Selain itu, tambahhya substansi fakta hukum yang dipertimbangkan Majelis Tingkat Kasasi juga tidak tepat. Ruang lingkup kesepakatan yang dijadikan pertimbangan oleh Majelis Tingkat Kasasi tidaklah seperti fakta yang tertuang dalam bukti surat yang telah diajukan. Pertimbangan yang tidak tepat itu pada akhirnya telah menggiring Majelis Tingkat Kasasi keliru dalam memutuskan persoalan ini.
Padahal pada dua tingkatan pengadilan sebelumnya, baik PTUN maupun PT.TUN telah menegaskan bahwa Keputusan Menristekdikti yang memberhentikan Prof.Dr.Yuswar Zainul Basri Ak.MBA (Wakil Rektor I Usakti) adalah batal/tidak sah. Hal tersebut lantaran terdapat kecacatan dari segi prosedur dan serta melanggar asas kecermatan. Kecacatan itu terbukti dari fakta tidak dilibatkannya Senat Universitas dalam menerbitkan keputusan tersebut.
Dan sebagai Universitas yang berstatus swasta, Statuta Universitas Trisakti adalah Hukum Internal yang mengatur kehidupan kampus dan keberlakuannya dilindungi dibawah Otonomi Pendidikan Tinggi. Keterlibatan Senat dalam pengambilan keputusan keputusan penting termasuk pemberhentian Wakil Rektor diwajibkan oleh Statuta Universitas. Hal ini sudah lazim diketahui, bahkan untuk mengirimkan wakil pemerintah menjadi Pjs.Rektor Usakti saja, Menristekdikti juga mengikutkan keterlibatan Senat Universitas.
Dengan kata lain, jika Putusan Kasasi No.60/K/TUN/2019 tetap nantinya dinyatakan inkracht. Maka patut diduga keras preseden buruk hadirnya intervensi Menteri dalam independensi PT Swasta menjadi tak terbatas. Menteri dapat saja nantinya bisa memecat siapa saja atas dasar ‘like or dislike’ atau Menteri dapat saja mengambil alih sesukanya untuk putusan putusan strategis di Universitas tersebut.

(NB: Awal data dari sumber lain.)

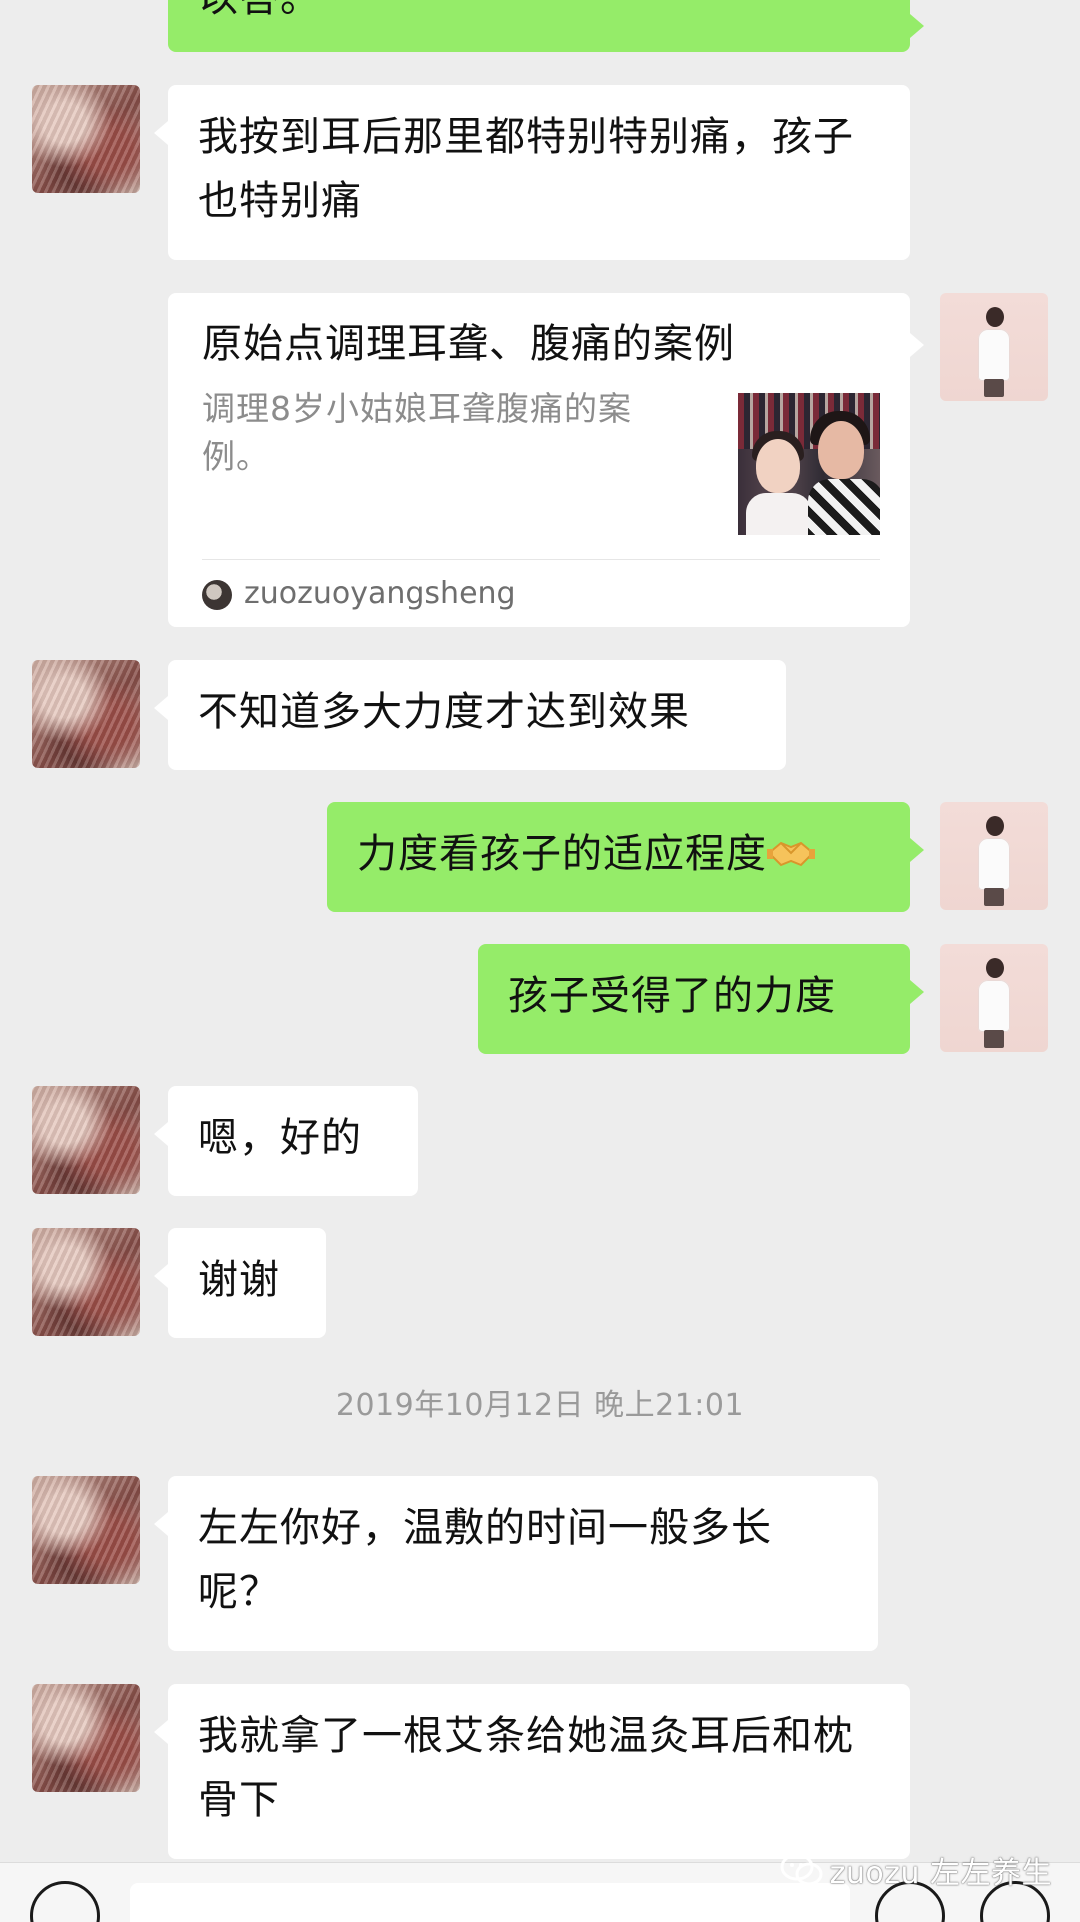  Describe the element at coordinates (541, 560) in the screenshot. I see `divider` at that location.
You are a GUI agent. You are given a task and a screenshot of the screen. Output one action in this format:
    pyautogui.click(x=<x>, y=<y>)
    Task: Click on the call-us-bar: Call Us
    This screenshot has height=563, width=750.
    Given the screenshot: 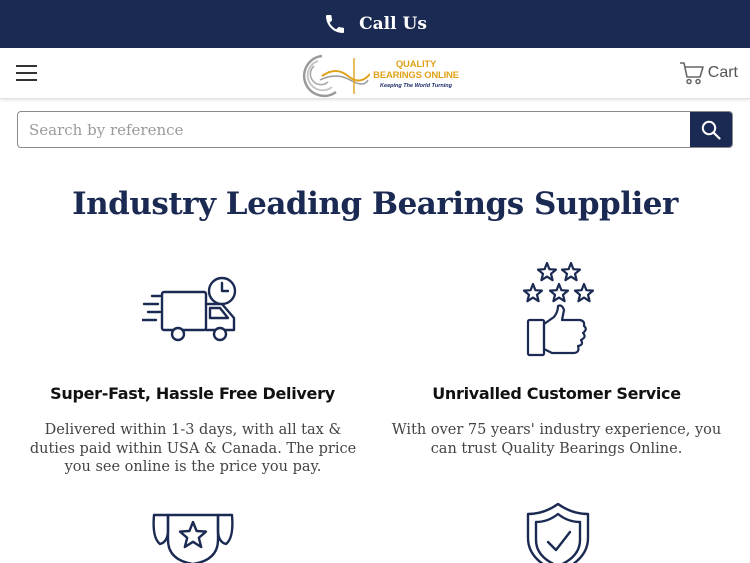 What is the action you would take?
    pyautogui.click(x=375, y=24)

Padahal Menteri tidak berwenang melakukan hal seperti itu di Universitas Swasta karena Universitas Swasta memiliki Statuta Universitas yang mengaturnya sendiri. Sebuah sistem statuta yang menjadi konstitusi di Universitas tersebut, yang juga dilindungi oleh UU Pendidikan. Apalagi Rektor Definitif-nya tidak ada, yang ada hanya Pjs.Rektor yang memiliki keterbatasan kewenangannya. Sehingga Putusan Kasasi Mahkamah Agung No.60/K/TUN/2019 tertanggal 11 Februari 2019 (yang baru diterima 23 Juli 2019) terasa sangat kontradiktif, sangat inkonsistensi. Bahkan dikhawatirkan bakal jadi konsideran hukum yang keliru, jelas Gugum Ridho Putra menutup perbincangannya.